Although we had a real concern about time this time — one of the teachers had to leave at 1:30 to coach a football game, two hours early — we got through everything in good time and didn’t have to sacrifice breaks or lunch. I was glad none of them wanted to be TS101 certified. That sped things up. One of them was also a bicyclist who owned a pretty nice bike, and that really helps too: One of their peers saying “When I ride my bike, I…” has a lot more credence than if I say the same thing.
Overall, I’d say it was a very good training. And now I know to never, ever stay at the Crescent Motel again.

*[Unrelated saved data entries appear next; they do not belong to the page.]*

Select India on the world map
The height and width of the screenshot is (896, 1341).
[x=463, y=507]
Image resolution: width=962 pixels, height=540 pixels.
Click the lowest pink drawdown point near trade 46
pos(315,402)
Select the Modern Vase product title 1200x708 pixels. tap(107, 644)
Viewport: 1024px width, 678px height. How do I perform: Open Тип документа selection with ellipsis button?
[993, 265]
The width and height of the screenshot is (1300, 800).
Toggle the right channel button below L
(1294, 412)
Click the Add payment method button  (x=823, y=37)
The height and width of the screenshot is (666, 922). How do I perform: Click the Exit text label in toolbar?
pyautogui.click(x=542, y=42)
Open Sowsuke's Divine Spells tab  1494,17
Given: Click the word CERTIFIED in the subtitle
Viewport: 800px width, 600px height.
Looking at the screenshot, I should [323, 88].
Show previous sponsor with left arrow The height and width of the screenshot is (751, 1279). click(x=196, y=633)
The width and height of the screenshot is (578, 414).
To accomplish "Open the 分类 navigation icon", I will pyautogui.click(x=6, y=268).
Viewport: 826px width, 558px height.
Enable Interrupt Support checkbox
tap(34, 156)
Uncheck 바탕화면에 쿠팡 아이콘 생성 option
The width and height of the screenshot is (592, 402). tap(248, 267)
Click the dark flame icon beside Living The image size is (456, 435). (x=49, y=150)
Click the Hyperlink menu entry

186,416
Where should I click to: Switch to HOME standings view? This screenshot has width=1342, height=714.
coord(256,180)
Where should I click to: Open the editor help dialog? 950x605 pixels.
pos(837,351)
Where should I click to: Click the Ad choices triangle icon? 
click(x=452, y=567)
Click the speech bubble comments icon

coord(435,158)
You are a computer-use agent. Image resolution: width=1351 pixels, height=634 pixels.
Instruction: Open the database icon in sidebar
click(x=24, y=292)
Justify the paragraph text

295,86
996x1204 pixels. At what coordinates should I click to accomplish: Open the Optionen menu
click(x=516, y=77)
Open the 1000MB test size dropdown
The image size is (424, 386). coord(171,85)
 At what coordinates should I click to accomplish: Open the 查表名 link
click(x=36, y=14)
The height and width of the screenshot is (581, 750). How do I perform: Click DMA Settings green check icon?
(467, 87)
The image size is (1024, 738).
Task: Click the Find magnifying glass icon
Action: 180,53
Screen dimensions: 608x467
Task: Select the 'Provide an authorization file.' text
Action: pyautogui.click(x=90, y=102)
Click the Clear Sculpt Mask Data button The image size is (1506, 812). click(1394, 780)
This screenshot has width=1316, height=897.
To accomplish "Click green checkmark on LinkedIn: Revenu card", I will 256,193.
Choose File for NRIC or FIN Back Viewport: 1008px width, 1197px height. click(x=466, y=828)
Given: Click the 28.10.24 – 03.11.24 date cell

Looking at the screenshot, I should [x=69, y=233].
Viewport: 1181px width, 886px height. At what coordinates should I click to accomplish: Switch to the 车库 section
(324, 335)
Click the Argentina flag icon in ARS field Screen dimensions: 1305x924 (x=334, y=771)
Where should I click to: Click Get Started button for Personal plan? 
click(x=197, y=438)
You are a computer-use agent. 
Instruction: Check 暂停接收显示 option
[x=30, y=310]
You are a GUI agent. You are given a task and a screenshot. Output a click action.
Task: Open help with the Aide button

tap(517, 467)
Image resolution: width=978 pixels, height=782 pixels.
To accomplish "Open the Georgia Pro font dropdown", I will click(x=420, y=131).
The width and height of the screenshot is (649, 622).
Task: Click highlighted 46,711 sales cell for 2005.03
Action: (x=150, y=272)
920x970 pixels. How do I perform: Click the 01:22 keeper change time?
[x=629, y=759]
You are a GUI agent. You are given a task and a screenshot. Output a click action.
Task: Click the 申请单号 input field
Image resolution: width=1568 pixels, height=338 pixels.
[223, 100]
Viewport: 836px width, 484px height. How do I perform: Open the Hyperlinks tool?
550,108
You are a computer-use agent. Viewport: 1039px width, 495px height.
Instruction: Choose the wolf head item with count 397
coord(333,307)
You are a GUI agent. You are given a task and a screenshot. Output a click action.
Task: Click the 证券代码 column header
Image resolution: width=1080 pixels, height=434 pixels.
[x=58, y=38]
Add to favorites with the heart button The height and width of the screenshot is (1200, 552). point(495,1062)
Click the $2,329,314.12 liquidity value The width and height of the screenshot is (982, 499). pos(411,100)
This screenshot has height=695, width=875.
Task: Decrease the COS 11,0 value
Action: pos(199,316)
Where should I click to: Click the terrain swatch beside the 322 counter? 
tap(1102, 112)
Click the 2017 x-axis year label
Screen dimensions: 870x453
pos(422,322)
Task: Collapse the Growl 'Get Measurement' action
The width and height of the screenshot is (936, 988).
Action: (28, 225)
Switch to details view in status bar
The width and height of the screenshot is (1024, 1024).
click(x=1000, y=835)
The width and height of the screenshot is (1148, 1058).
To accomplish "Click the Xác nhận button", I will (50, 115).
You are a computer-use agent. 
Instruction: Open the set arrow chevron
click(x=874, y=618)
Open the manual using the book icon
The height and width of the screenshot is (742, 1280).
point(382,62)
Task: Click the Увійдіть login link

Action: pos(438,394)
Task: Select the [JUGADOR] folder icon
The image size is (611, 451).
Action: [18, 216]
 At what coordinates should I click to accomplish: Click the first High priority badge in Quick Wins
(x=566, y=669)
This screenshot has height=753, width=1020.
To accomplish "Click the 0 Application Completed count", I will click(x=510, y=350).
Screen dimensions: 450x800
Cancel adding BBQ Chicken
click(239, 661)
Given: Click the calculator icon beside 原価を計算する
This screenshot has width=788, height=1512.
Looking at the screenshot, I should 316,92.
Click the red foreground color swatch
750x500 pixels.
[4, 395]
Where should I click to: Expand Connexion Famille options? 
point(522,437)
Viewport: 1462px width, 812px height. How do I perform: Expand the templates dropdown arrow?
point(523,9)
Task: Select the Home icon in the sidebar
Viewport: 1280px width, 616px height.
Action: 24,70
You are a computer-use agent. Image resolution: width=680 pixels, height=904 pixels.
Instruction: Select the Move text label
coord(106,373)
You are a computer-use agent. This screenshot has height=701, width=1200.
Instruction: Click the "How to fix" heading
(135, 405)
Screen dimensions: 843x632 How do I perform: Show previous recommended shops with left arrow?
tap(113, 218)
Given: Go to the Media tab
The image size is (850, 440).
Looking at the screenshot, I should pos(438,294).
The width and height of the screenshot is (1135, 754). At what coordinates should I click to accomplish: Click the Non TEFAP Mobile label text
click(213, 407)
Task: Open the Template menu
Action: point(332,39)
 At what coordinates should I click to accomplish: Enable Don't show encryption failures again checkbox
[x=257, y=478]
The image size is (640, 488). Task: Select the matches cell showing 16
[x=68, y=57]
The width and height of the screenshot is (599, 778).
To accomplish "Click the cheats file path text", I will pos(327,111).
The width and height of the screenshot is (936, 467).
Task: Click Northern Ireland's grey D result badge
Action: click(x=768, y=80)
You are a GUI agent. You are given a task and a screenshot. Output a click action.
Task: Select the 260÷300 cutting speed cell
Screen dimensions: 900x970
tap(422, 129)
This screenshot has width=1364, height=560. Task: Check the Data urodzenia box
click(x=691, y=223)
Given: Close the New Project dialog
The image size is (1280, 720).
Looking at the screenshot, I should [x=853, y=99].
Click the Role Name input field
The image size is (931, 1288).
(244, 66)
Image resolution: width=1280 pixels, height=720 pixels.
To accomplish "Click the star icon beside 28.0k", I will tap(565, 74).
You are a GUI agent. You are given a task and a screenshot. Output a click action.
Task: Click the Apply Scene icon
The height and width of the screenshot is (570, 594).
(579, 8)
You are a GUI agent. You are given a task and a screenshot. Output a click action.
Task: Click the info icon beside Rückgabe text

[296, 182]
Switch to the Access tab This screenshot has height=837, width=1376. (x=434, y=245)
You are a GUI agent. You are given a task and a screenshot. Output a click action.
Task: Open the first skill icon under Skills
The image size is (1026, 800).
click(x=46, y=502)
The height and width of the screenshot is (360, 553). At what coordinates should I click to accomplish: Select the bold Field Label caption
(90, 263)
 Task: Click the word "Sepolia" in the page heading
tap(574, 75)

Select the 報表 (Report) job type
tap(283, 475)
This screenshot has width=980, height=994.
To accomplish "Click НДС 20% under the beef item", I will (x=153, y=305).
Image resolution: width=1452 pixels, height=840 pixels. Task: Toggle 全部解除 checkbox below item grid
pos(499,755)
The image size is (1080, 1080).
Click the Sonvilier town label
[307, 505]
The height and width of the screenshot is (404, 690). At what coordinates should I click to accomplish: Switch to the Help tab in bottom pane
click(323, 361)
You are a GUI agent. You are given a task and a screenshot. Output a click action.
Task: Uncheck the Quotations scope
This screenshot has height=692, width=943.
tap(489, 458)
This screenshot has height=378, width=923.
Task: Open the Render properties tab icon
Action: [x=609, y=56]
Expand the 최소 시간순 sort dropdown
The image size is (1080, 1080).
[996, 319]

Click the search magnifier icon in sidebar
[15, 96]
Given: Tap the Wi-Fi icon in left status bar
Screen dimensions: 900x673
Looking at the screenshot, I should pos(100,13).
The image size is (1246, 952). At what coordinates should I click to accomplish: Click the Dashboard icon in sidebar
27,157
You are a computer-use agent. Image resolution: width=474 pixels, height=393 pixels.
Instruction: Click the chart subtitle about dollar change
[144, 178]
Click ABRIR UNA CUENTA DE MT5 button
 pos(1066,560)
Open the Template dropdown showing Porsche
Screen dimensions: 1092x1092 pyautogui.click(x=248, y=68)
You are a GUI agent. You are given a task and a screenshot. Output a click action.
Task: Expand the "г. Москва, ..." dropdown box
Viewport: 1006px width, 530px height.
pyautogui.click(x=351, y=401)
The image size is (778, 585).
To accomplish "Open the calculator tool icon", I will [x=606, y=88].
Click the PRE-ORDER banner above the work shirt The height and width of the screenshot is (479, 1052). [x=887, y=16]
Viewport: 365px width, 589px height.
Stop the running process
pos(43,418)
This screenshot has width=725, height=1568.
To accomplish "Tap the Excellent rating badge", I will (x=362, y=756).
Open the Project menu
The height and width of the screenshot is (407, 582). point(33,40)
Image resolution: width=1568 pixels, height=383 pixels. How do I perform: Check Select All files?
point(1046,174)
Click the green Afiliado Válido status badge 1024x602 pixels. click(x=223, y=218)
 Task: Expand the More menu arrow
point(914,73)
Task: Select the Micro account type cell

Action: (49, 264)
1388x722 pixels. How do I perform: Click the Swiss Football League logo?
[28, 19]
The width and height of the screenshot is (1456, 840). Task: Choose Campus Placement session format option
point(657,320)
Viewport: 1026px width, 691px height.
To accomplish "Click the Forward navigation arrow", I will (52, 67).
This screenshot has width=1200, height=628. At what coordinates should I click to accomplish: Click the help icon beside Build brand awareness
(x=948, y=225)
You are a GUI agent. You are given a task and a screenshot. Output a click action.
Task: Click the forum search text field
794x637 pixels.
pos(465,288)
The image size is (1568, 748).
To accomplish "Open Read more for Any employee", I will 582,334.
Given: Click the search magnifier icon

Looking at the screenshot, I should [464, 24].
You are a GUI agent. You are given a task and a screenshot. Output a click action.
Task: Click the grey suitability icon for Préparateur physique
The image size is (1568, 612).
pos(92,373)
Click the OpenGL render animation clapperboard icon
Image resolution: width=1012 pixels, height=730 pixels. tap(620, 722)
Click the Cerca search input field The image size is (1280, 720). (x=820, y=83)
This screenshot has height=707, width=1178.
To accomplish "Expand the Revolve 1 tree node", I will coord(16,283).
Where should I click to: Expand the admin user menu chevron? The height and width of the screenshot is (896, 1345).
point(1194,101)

I got home about 5:00 on Friday afternoon, having managed to miss almost all the traffic, which was excellent. Highway 2 was pretty, but not so spectacular in the rain. As usual, I came home exhausted. After the trainings, there’s all this follow-up work, and I always forget how draining teaching is. I work hard to be energetic, engaged, and enthusiastic, and that takes a lot of energy. Also, driving for 3.5 hours is amazingly tiring, maybe more so than riding my bike an equal time.
However, Dad and I did tentatively agree to do a bike ride Saturday morning, weather permitting. I woke up at 6:45 on Saturday and heard all the rain on the roof and knew that plan was out. But we quickly improvised and decided to hike up Mt. Si instead. Hiking is much nicer in the rain than biking. Along the way, we encountered a couple of our biking buddies coming down as we headed up. They, too, had evaluated the weather and opted for hiking.
On clear days, you can see all the way to Seattle from Mt. Si. Here’s what we saw at the top today.
Back at the bottom, I played with my underwater camera a little bit more (more here).
See what I mean? Nothing exciting, but stuff did happen. Next week is looking low-key, and then the following week it’s off to Skagit Valley for another training. Oh, and tomorrow is the first Team Group Health event, their Annual Meeting (where we shell out all that $$ for team kit, racing licenses, and what-have-you). Excited and nervous about meeting my teammates.